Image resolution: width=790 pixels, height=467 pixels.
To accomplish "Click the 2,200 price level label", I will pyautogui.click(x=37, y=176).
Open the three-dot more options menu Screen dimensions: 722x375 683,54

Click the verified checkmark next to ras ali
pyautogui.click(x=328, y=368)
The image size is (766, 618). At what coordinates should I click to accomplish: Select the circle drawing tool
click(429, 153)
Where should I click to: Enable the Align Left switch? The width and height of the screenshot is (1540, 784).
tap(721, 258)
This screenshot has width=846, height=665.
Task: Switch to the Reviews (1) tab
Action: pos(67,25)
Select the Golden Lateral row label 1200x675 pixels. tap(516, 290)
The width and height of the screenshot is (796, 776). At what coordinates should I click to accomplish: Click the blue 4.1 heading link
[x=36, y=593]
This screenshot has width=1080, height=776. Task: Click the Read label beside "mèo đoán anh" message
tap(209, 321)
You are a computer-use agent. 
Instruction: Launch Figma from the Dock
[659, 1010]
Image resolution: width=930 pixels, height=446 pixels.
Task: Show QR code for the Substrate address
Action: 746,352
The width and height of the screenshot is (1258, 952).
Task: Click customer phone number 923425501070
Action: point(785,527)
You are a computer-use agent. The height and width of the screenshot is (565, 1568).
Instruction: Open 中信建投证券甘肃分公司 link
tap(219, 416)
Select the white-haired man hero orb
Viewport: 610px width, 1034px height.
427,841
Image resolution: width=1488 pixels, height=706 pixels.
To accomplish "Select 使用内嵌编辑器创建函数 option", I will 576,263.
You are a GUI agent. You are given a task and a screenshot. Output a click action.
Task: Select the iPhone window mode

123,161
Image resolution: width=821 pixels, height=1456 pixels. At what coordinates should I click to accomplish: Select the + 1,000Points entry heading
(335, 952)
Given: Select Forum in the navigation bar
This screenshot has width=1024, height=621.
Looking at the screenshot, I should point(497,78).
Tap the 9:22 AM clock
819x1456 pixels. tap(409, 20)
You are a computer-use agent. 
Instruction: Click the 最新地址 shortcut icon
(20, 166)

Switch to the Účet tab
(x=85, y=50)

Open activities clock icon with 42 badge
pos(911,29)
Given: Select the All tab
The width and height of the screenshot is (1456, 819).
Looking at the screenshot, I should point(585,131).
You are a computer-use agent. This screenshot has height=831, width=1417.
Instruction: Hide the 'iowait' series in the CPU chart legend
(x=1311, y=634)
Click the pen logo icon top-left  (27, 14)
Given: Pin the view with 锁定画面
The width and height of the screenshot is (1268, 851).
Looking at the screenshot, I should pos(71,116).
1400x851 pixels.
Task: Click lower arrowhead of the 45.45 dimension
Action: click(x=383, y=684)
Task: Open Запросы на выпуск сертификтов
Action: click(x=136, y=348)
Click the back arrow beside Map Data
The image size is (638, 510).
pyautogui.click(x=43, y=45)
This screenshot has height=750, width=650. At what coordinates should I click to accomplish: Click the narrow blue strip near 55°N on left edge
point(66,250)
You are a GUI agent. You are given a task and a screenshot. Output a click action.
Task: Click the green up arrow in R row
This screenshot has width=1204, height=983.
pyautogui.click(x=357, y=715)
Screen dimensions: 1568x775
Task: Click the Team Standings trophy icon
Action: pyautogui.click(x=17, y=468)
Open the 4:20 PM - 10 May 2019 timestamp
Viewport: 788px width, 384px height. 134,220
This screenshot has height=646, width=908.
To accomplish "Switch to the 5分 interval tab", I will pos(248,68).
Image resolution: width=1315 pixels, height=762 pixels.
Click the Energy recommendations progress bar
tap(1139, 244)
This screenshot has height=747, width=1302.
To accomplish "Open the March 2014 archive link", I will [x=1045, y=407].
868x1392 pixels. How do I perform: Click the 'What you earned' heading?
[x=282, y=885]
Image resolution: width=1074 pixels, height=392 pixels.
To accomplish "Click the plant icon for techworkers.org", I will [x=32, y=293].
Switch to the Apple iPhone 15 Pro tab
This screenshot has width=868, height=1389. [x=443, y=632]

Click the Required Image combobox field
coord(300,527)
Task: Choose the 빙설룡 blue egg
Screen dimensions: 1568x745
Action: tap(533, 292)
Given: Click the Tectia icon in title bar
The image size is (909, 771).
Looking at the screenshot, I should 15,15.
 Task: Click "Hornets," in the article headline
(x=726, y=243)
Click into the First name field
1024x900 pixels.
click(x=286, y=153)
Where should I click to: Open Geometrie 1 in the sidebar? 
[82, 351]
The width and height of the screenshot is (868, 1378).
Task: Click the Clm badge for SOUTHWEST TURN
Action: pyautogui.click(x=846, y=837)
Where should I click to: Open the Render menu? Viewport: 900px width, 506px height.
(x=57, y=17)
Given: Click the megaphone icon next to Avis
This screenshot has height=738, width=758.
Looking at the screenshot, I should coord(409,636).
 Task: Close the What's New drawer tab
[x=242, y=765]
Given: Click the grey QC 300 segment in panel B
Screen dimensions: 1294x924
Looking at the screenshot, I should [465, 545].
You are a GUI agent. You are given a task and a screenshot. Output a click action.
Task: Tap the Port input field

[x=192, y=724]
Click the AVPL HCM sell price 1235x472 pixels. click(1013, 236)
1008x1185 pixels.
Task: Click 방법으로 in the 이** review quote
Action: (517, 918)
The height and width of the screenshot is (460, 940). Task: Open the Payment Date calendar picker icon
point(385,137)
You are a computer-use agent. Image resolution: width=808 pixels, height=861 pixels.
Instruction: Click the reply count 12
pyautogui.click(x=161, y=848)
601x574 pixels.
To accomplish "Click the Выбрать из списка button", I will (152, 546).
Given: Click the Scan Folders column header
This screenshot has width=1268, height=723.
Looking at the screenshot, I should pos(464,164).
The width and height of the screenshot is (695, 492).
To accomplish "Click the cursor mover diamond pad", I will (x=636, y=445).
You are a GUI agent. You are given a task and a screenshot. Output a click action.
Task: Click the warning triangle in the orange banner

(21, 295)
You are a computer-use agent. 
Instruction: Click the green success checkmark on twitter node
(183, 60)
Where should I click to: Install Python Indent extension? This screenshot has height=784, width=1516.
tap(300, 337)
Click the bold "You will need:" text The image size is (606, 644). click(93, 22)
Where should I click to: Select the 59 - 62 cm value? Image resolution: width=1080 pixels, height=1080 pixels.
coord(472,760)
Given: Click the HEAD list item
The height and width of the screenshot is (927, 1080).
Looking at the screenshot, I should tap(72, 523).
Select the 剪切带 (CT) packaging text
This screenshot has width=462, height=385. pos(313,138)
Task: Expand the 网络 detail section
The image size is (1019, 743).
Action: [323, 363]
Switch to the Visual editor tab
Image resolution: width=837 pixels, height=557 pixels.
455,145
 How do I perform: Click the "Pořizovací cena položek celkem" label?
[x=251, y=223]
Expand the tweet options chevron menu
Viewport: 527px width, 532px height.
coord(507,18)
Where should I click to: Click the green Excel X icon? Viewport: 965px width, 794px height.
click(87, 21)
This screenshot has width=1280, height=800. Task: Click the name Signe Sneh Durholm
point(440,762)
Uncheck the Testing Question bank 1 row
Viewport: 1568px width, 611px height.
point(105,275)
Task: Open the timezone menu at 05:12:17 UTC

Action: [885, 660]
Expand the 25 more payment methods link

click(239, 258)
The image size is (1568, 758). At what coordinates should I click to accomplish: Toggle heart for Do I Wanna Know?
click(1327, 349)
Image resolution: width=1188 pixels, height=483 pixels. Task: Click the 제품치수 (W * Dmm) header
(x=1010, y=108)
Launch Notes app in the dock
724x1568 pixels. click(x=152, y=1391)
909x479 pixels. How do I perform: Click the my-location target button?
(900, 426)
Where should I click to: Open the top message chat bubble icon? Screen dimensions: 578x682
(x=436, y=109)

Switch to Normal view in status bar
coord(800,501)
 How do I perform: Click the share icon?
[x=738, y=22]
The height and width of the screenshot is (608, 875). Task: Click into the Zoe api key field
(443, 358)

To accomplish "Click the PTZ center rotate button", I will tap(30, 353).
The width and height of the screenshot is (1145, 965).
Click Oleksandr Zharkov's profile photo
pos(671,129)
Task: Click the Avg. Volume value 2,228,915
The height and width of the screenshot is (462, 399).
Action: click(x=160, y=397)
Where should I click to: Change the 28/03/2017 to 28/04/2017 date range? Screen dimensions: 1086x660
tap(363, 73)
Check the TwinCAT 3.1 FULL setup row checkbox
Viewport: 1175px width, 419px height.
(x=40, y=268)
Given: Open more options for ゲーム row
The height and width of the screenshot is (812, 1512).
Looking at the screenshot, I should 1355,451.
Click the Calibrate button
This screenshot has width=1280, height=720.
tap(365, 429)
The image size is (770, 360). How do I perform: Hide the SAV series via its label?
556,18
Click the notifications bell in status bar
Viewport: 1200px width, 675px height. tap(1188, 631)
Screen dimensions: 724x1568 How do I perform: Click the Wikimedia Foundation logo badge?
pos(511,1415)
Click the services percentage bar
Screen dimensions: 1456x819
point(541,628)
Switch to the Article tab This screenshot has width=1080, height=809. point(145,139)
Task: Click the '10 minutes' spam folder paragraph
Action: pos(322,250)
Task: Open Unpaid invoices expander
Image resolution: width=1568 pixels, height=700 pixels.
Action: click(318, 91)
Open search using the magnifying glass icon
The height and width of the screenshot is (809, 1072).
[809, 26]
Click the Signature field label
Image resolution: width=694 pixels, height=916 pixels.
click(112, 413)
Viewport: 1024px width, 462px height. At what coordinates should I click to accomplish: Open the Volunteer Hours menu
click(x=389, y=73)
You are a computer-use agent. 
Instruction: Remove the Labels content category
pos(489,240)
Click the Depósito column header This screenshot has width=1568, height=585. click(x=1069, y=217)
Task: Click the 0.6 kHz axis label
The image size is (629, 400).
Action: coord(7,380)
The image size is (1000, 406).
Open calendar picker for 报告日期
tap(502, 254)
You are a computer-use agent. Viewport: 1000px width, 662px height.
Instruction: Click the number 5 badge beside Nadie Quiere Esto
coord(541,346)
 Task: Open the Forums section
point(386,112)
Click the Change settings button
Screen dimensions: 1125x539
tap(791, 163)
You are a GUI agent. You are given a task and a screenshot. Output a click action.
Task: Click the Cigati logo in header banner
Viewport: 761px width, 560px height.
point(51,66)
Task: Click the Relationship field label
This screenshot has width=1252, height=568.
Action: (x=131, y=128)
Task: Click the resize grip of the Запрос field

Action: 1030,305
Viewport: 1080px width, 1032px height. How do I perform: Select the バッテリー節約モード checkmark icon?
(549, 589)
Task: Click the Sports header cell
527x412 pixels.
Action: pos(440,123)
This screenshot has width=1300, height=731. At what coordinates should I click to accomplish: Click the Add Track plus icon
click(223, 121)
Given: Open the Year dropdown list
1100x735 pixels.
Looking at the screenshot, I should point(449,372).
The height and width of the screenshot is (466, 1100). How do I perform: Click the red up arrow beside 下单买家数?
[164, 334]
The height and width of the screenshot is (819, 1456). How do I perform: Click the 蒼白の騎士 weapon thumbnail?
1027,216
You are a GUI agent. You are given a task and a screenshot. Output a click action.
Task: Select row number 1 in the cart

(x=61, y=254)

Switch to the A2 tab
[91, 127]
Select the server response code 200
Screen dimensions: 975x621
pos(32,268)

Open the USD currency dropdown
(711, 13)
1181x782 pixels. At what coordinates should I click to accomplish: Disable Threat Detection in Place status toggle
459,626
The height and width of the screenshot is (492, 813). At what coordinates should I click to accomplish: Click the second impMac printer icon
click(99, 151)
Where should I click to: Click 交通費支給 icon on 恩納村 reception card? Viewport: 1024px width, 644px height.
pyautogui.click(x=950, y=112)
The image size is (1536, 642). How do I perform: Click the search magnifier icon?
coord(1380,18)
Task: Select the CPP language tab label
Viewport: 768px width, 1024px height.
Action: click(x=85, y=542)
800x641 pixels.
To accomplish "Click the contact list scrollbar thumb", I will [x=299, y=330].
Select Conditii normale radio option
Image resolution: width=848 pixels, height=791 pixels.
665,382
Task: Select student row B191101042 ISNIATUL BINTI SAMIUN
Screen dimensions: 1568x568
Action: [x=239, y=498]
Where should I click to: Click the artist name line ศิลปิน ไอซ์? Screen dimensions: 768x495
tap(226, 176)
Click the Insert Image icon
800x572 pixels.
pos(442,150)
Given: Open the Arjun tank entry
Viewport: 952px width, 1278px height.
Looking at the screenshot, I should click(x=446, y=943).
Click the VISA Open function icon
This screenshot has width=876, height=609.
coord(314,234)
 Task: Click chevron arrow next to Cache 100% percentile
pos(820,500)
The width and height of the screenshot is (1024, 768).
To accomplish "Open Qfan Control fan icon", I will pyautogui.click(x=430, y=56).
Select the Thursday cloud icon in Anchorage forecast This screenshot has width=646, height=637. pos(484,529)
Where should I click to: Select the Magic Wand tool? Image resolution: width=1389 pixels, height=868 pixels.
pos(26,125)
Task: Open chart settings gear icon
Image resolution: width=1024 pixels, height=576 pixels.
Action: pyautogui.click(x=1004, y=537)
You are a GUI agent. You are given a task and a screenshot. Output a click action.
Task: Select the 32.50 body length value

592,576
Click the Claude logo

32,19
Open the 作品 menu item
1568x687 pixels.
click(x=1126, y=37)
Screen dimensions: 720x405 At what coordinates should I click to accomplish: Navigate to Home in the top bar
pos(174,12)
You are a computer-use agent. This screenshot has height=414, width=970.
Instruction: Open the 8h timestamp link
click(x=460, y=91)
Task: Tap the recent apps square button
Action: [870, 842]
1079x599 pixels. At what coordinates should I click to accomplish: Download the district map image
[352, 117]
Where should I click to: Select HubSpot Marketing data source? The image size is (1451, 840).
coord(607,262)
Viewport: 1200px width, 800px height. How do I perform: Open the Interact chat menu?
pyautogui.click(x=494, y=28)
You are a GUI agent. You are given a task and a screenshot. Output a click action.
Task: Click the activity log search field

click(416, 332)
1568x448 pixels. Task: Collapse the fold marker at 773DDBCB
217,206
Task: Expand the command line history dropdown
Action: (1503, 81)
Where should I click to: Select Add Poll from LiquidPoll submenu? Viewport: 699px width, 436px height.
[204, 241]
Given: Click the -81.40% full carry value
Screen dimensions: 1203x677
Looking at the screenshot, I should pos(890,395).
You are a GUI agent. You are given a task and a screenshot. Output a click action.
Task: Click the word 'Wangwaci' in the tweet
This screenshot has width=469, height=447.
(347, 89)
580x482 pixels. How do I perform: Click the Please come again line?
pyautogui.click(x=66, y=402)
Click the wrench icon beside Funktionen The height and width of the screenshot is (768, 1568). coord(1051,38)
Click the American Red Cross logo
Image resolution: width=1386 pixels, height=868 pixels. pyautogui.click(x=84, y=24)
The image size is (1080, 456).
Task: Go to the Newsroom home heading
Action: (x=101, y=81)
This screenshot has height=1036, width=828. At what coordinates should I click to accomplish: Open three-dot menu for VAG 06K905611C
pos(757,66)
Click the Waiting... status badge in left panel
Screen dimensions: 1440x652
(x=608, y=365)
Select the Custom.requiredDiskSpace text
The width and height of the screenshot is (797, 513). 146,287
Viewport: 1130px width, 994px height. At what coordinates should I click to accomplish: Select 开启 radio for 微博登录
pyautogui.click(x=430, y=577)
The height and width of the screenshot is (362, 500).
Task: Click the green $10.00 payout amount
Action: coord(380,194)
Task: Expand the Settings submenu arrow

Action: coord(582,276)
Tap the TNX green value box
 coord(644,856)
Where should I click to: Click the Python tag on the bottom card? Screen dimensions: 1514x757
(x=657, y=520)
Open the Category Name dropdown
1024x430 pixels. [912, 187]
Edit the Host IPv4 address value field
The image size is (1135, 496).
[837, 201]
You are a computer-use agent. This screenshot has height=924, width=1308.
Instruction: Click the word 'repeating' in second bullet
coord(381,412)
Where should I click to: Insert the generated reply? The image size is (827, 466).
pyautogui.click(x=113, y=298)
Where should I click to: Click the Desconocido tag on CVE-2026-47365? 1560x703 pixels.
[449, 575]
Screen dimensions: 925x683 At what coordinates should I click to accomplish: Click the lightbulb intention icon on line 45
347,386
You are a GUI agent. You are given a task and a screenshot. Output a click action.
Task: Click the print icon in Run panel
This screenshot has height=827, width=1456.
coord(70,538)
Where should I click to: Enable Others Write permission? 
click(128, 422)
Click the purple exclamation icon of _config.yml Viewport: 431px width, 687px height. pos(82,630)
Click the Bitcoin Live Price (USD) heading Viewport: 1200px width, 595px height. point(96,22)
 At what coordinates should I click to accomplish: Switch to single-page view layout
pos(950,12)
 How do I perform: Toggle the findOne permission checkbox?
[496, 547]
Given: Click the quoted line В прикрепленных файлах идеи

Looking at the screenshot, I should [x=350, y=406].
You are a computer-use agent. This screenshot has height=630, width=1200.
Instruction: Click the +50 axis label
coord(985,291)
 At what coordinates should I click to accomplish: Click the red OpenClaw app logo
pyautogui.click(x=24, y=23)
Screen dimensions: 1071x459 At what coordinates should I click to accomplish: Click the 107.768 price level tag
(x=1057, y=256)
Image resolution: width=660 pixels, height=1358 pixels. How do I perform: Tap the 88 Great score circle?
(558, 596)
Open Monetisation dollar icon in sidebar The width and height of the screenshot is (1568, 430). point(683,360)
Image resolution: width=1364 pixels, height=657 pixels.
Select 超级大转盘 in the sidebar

### Exercise details:
On how many lines above does "computer" occur? Say the number only.

### Answer box:
11